- Given request 1
Please convert the data items below into a numbered list with no blank lines, keeping every line of all the entries but leaving out the pictures.

- Supplied passage
━━━━━━

Oh Boy! Am I here, I saw my comment but not my message???? I'm going to have to take a Blogging course:>) Anyway, I'm pressing publish and post, is that right, correct???
Chris again

Hi Winie and Live Poets

Hi everyone, Winnie has invited me here I will post some of my poetry as soon as I know for sure you are receiving this. Warmly, Chris

Well then -- something different


Perhaps I came early,
but I know never late.
I spent a day or two
or maybe more --
can there be less?

He came from the forest, as I knew he should
and followed a path never defined or set,
but so sure and pure that the grass did part
before the fondling spirit of evening dew.

He wore the plain blanket like a cloak of morn
that he twirled out to a chance settled dream.
Its colors and patterns befuddled the eye,
but its soft song stung my old yearning soul.

Holes and loose threads and fain payers undone,
but spun in a web of forebound eternity.
He sat there sure, so alone on the space defined
by a breath of a shroud from city Ur and now.

━━━━━━

(Data items)
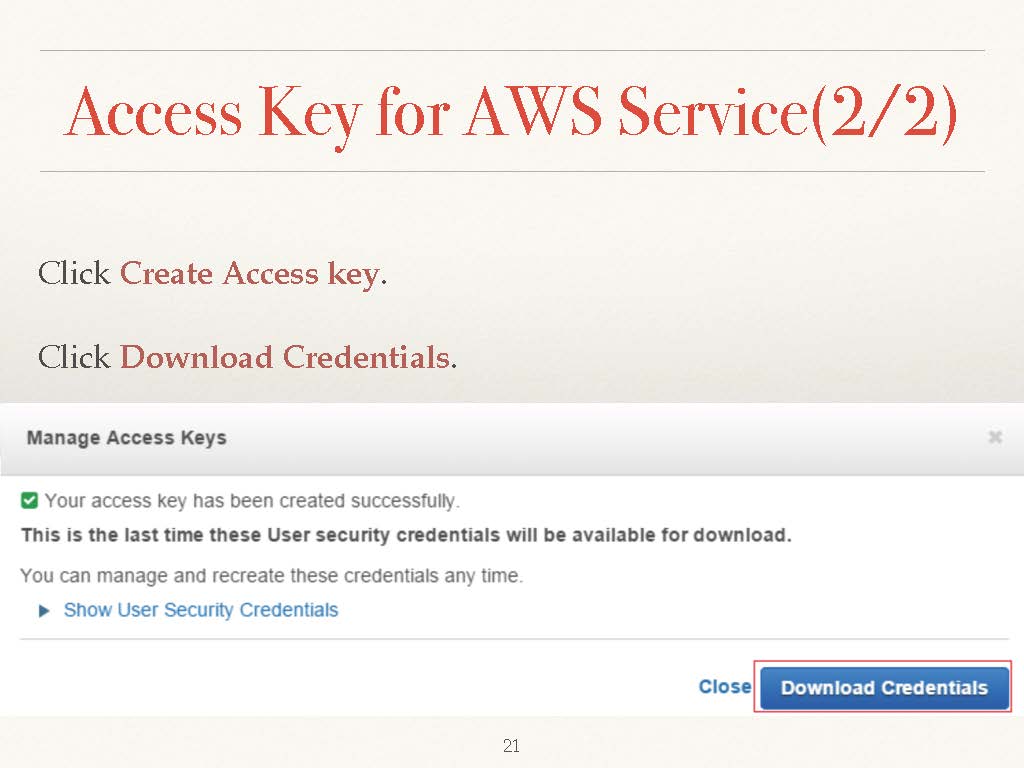Click the red Create Access key text

click(x=249, y=274)
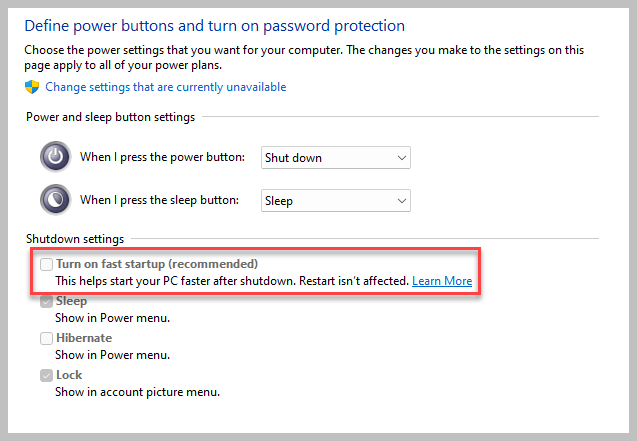This screenshot has width=637, height=441.
Task: Click the chevron arrow on Sleep combo box
Action: coord(401,201)
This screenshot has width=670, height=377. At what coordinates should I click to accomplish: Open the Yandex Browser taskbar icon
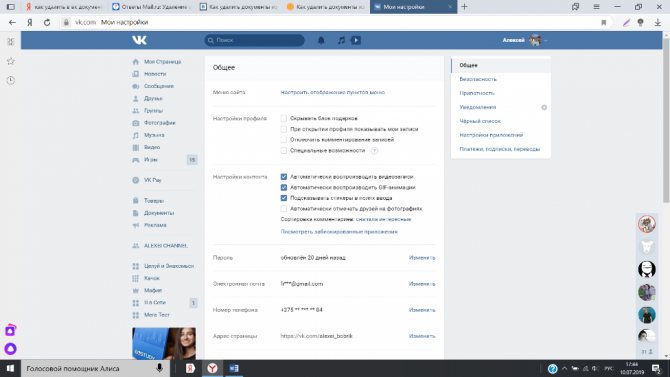[x=212, y=368]
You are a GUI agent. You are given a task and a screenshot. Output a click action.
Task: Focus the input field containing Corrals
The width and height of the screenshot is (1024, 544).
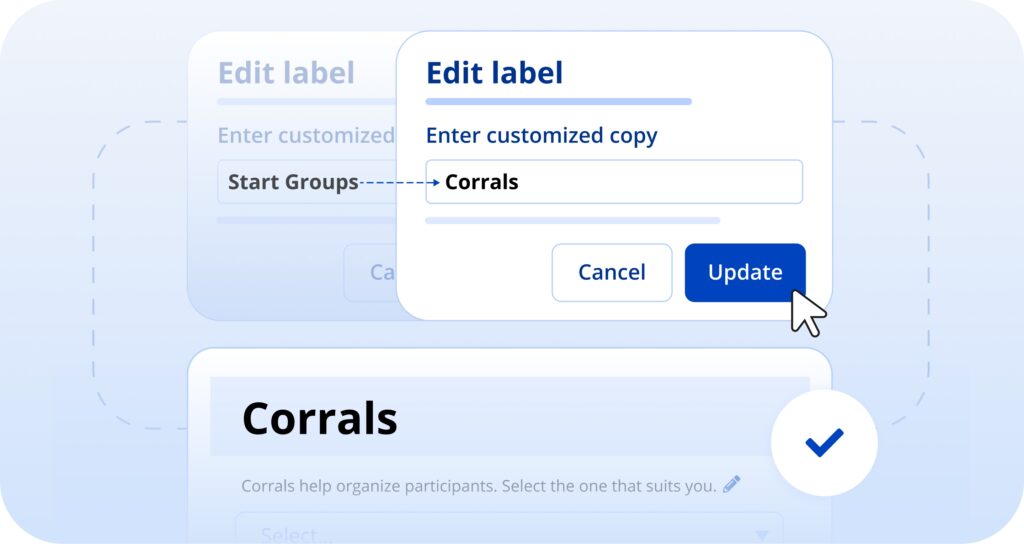[614, 182]
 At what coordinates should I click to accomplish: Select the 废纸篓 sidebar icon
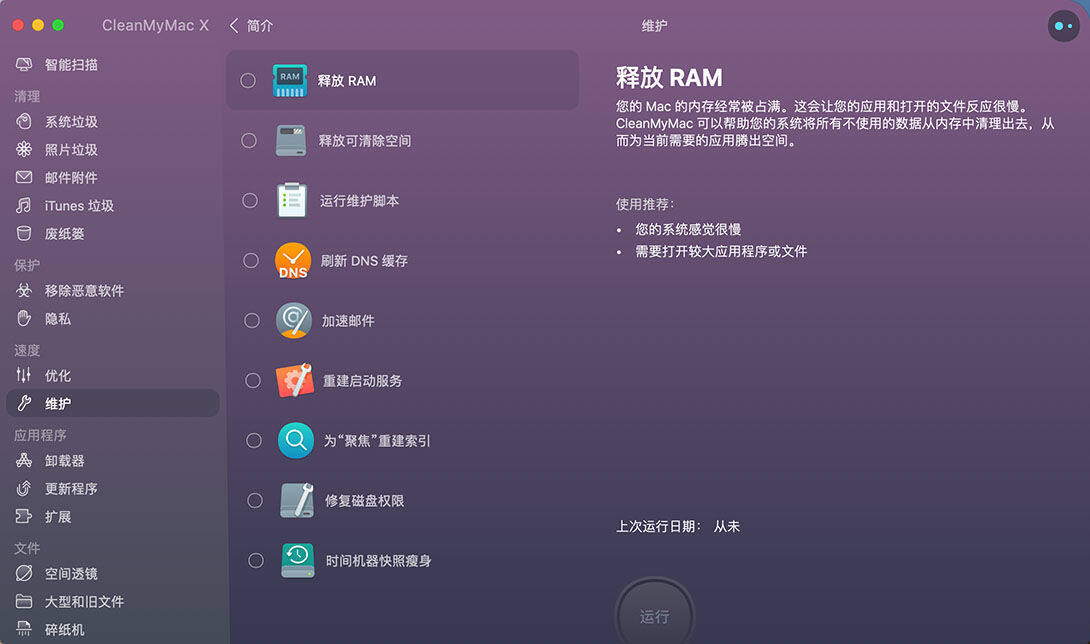(24, 233)
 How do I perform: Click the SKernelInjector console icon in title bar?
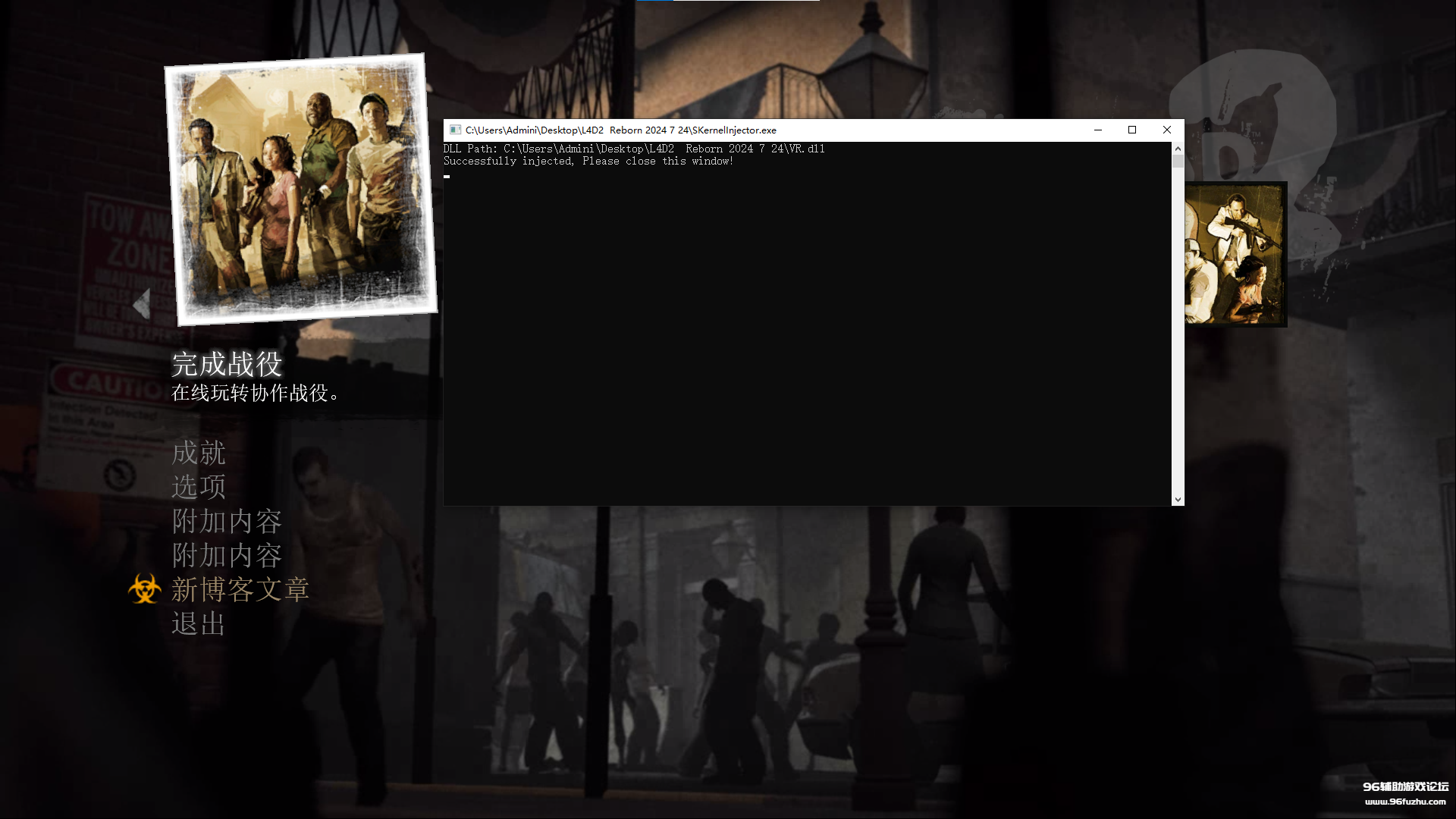point(455,130)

━━━━━━

- Given request 2
Set down the whole poetry blog post above, word for word.

- Response 1
1. Click the red Create Access key text
2. click(x=249, y=274)
3. This screenshot has width=637, height=441.
4. Task: Click the chevron arrow on Sleep combo box
5. Action: coord(401,201)
6. This screenshot has width=670, height=377. At what coordinates should I click to accomplish: Open the Yandex Browser taskbar icon
7. [x=212, y=368]
8. You are a GUI agent. You are given a task and a screenshot. Output a click action.
9. Task: Focus the input field containing Corrals
10. The width and height of the screenshot is (1024, 544).
11. [614, 182]
12.  At what coordinates should I click to accomplish: Select the 废纸篓 sidebar icon
13. (24, 233)
14.  How do I perform: Click the SKernelInjector console icon in title bar?
15. point(455,130)

- Response 2
Oh Boy! Am I here, I saw my comment but not my message???? I'm going to have to take a Blogging course:>) Anyway, I'm pressing publish and post, is that right, correct???
Chris again

Hi Winie and Live Poets

Hi everyone, Winnie has invited me here I will post some of my poetry as soon as I know for sure you are receiving this. Warmly, Chris

Well then -- something different


Perhaps I came early,
but I know never late.
I spent a day or two
or maybe more --
can there be less?

He came from the forest, as I knew he should
and followed a path never defined or set,
but so sure and pure that the grass did part
before the fondling spirit of evening dew.

He wore the plain blanket like a cloak of morn
that he twirled out to a chance settled dream.
Its colors and patterns befuddled the eye,
but its soft song stung my old yearning soul.

Holes and loose threads and fain payers undone,
but spun in a web of forebound eternity.
He sat there sure, so alone on the space defined
by a breath of a shroud from city Ur and now.